Print the records below exactly. Omit every picture.
§
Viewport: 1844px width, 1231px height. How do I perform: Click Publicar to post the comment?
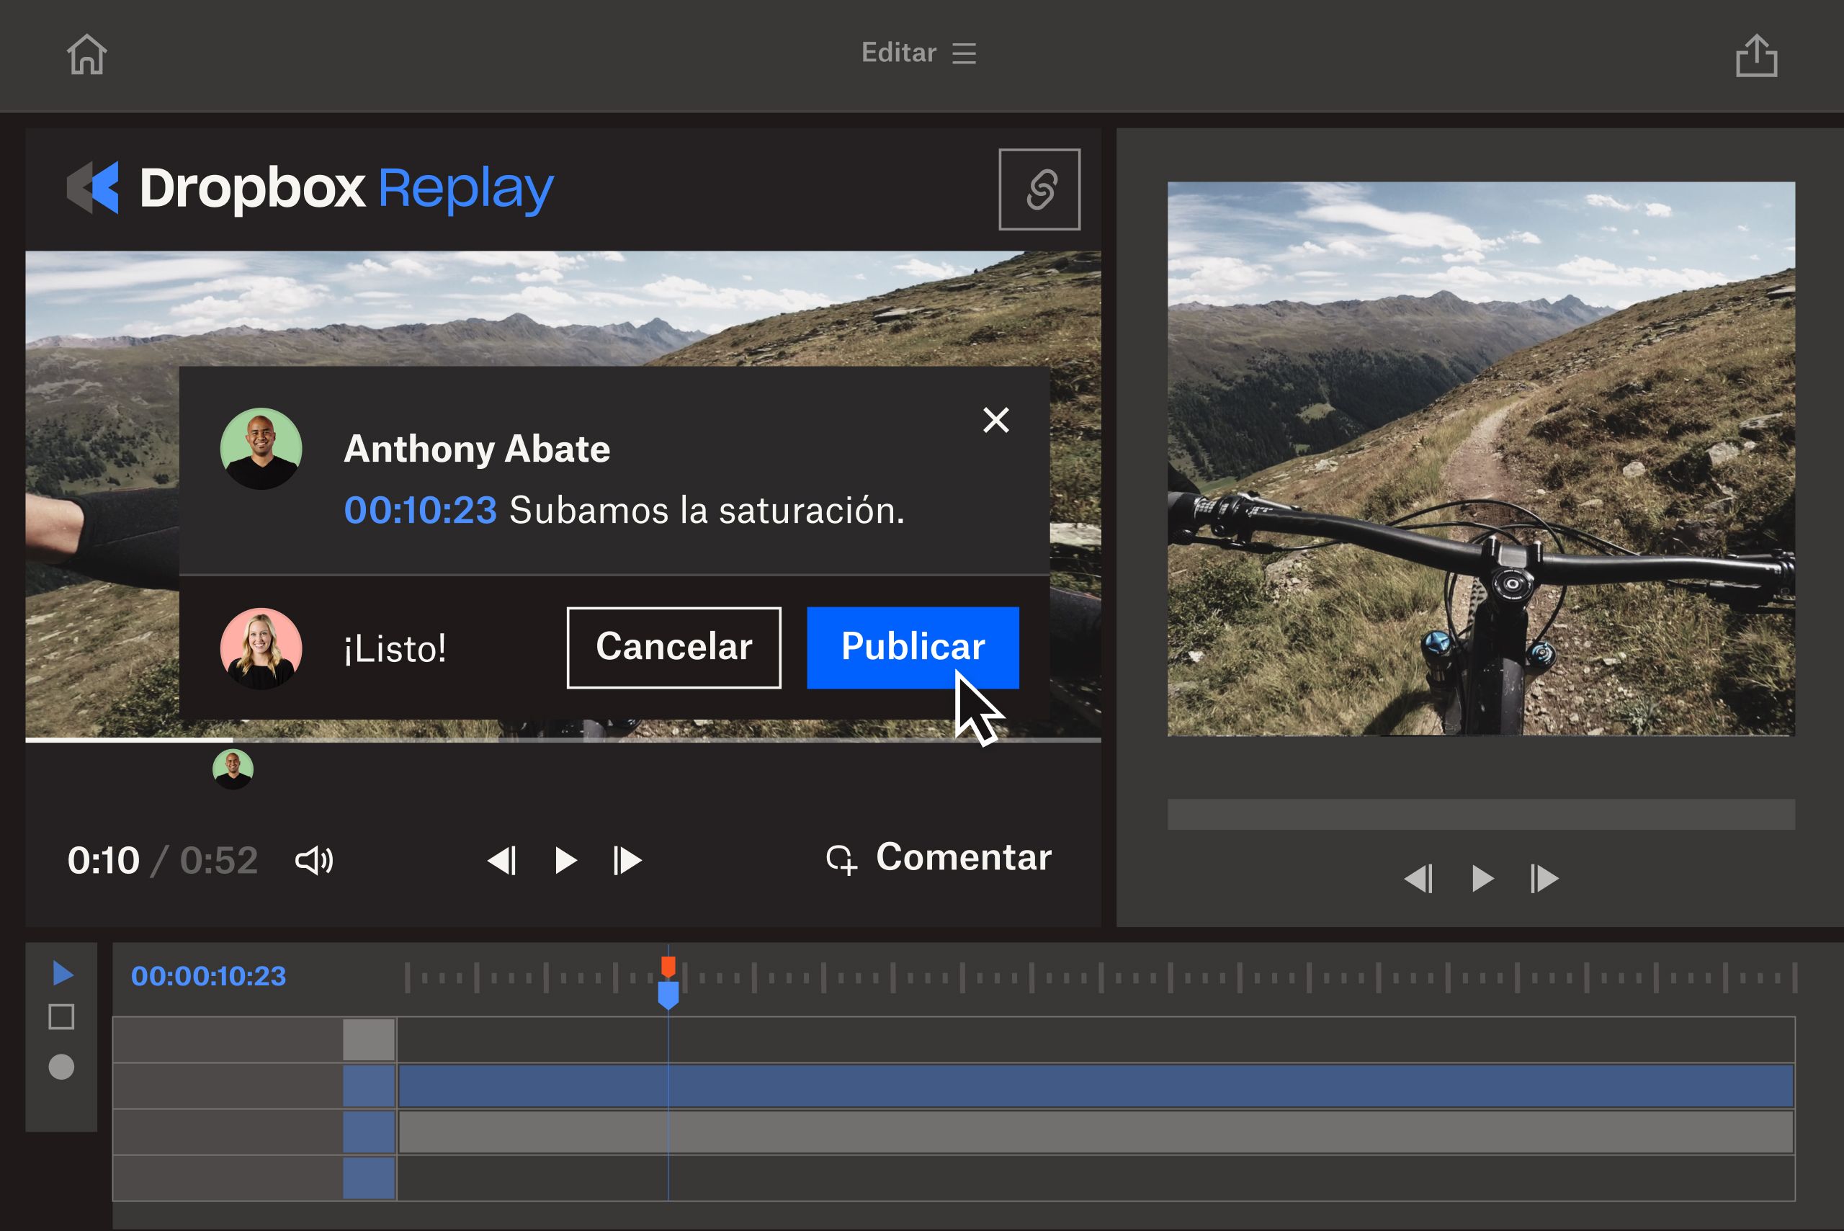point(911,645)
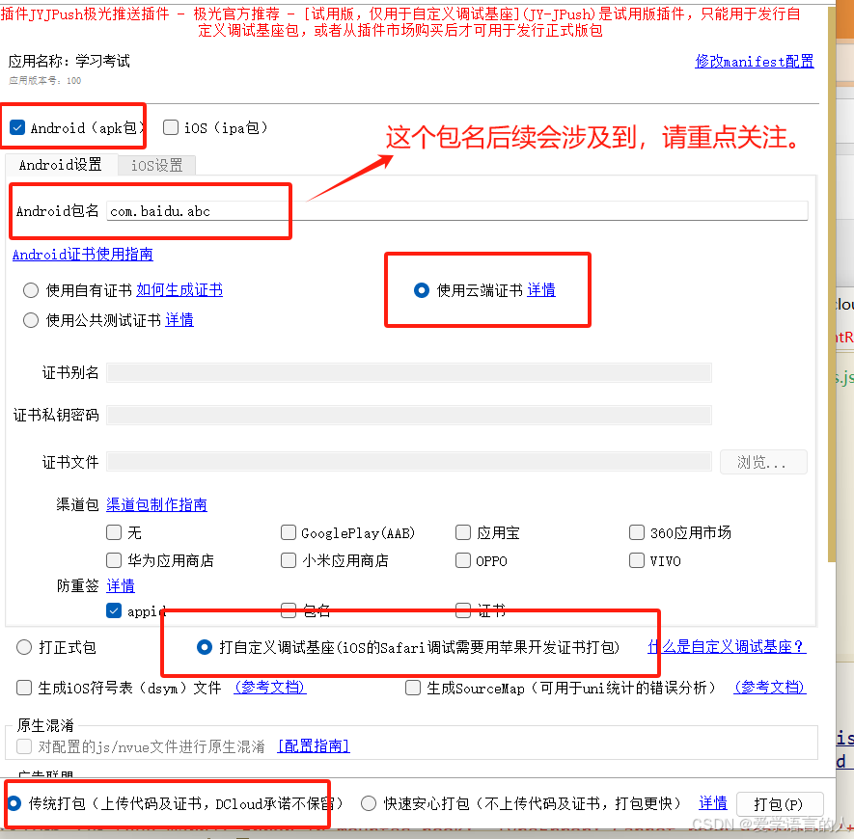
Task: Check the iOS（ipa包）checkbox
Action: [170, 126]
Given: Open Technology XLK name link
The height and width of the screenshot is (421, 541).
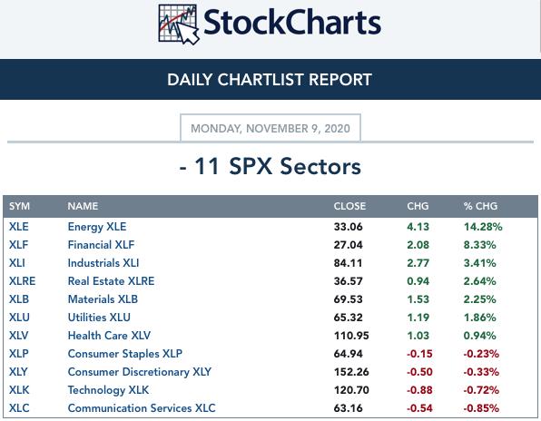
§
Task answer ->
Viewport: 1844px width, 1231px height. How do I perform: Click Publicar to post the comment?
point(911,645)
Task: Check the iOS（ipa包）checkbox
Action: [170, 126]
Given: Open Technology XLK name link
The height and width of the screenshot is (421, 541).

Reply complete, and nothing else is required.